C5W2A2 Emojify V2

Hi All,
How is the output of the second LSTM contracted / shrinked from ten words to one value? I mean the following:

  • the input to the second LSTM is (None, 10, 128) where 10 is the maximum number of words per sentence
  • the output, however, is (None, 128)
    Seems like there’s one value created out from 10 words. If so, what is the rule?

1 Like

Does reading about return_sequences from here help?

Hi, it does give a hint :slight_smile: I will keep on reading what return sequences are. The info in the manual is pretty obscure… Thank you a lot!

1 Like

There is this comment in the template code:

# Propagate X trough another LSTM layer with 128-dimensional hidden state
# The returned output should be a single hidden state, not a batch of sequences.

Of course they misspelled “through” there (I’ll file a bug).
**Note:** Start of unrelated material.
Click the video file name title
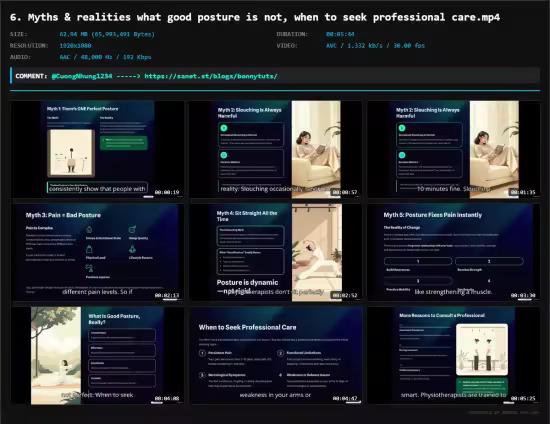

And then in the instructions later in the notebook under “What you should remember”, there is this statement:

* LSTM() has a flag called return_sequences to decide if you would like to return every hidden states or only the last one.

1 Like

By “the manual” I meant the tensorflow.org web page, not the comments in the Emojify assignment. For a lay person as myself “the last output in the output sequence” sounds like “the last sentence” or “the last word”. Thank you a lot.

1 Like

RIght, it just depends on what the elements of your sequence are. Depending on your application, it could be musical notes in a phrase or letters in a word or words in a sentence or sentences in a paragraph or paragraphs in a chapter or :nerd_face:

2 Likes

Like most technical documentation, the TensorFlow documents were written by experts, and only really make sense if you already know the material well enough that you don’t need to read the documents.

They’re not written as tutorials, sadly.

2 Likes

Indeed, the detailed API docs are really only accessible once you already know what you’re doing. There are so many of them and there are so many layers of inheritance that there’s just no way they could really explain everything at a tutorial level on each API page.

But the good news is that there are lots of introduction and tutorial pages on the TF site. E.g. here’s one from Francis Chollet that leads you through a bunch of the complex APIs and shows how to make transfer learning work. Not directly relevant to the question here, of course, but just a demo of what is out there.

So it’s an issue of where you start on a given question. You have to make your own judgement about whether looking at the detailed API docs is the place you should start. Or you try that first and when it sounds like Greek, you interpret that as a message that you need to look for a higher level document.

1 Like